The original IP address is then put in a reply and sent to the Ethernet.
This method requires initiating incoming packets from the LAN. Packets from the WAN are rejected unless they currently have a port number in the table.
Static PAT operates like Dynamic PAT except you may add entries to the address translation table and specify which port numbers to map to which private IP addresses. This allows controlled access by the outside world. You would select the port numbers based on the type of access needed. For example, if you had a local WEB server, you would select the IP address of your server and the port number 80, which is the UDP and TCP port number used to indicate HTML traffic.

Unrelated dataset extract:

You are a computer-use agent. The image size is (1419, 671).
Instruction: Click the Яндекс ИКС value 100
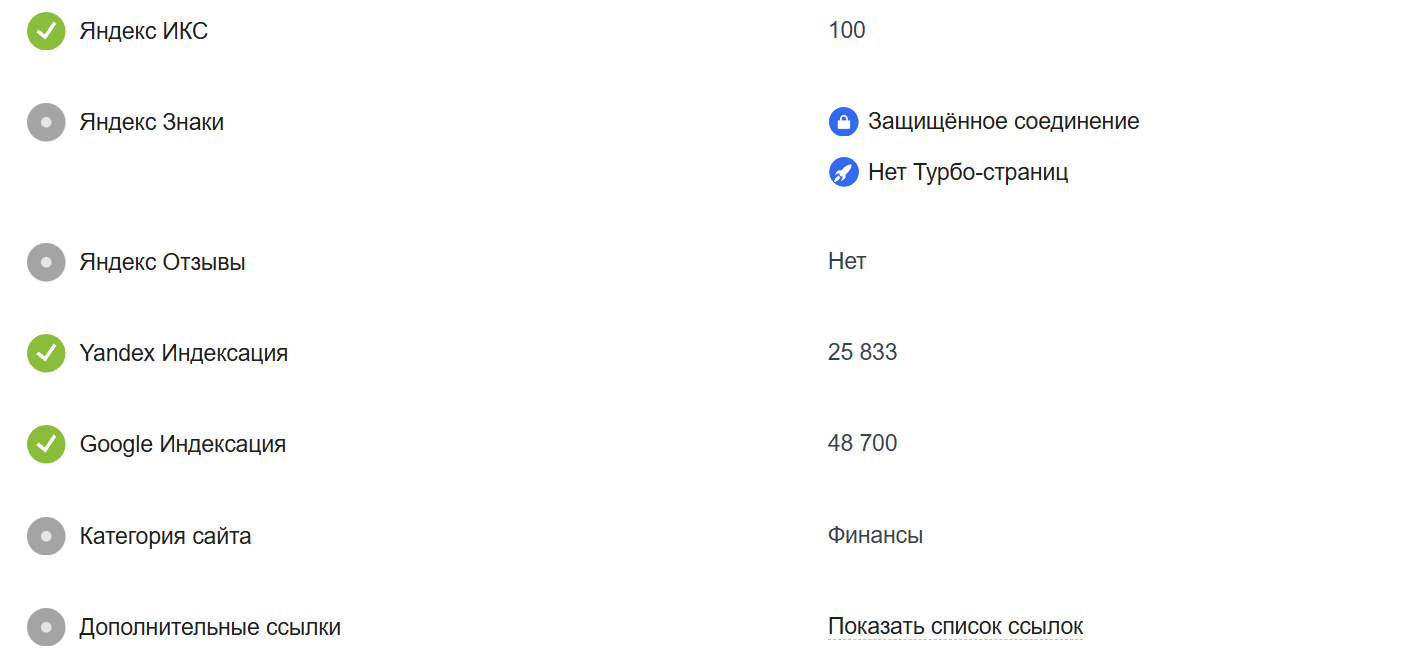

Default PAT operates like Dynamic PAT except you may specify a default private IP address for all traffic whose port numbers are not in the address translation table. However, this may remove the Firewall. With a default IP address, all traffic initiated on the WAN and not sent to other private IP addresses will go to this IP address. In Dynamic and Static PAT, traffic from the LAN, not the WAN, determines the use of the address translation table.